## Activity
As the lines appear below, please set them down exactly, starting at the first and finishing with the one containing "You are a computer-use".

## Supplied entries
[Start of section]

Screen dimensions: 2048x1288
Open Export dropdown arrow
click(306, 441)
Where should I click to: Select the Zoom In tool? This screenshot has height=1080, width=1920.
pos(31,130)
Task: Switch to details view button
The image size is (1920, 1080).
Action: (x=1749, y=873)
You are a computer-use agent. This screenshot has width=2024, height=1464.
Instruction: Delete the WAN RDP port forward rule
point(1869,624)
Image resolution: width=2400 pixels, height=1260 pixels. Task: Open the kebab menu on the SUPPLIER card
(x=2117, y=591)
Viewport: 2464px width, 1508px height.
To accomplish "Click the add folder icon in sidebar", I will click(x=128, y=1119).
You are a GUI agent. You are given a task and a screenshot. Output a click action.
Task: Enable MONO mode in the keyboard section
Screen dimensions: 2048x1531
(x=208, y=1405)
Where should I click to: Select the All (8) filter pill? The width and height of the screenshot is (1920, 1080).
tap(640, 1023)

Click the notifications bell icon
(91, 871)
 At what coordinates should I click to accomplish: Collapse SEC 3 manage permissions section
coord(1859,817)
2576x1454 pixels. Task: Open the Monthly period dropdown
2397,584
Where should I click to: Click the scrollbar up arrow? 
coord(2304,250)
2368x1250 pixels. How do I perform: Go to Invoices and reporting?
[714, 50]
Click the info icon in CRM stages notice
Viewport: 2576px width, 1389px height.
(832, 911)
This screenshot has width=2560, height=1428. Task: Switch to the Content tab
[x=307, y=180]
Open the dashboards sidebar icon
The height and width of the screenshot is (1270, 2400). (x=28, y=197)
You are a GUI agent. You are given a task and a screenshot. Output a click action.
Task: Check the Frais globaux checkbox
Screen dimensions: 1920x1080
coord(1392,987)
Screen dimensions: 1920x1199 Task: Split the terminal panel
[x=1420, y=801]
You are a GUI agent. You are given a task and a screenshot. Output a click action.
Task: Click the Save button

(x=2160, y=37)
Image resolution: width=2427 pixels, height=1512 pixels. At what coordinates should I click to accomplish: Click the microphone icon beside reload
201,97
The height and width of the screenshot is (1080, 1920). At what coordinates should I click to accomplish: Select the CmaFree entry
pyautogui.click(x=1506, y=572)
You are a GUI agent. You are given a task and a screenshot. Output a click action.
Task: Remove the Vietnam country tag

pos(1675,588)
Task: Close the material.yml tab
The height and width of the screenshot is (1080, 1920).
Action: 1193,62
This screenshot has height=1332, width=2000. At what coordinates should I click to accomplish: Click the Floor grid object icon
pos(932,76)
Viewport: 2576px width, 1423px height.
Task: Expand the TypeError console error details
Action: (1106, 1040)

[End of section]

## Task output
Screen dimensions: 2048x1288
Open Export dropdown arrow
click(306, 441)
Where should I click to: Select the Zoom In tool? This screenshot has height=1080, width=1920.
pos(31,130)
Task: Switch to details view button
The image size is (1920, 1080).
Action: (x=1749, y=873)
You are a computer-use agent. This screenshot has width=2024, height=1464.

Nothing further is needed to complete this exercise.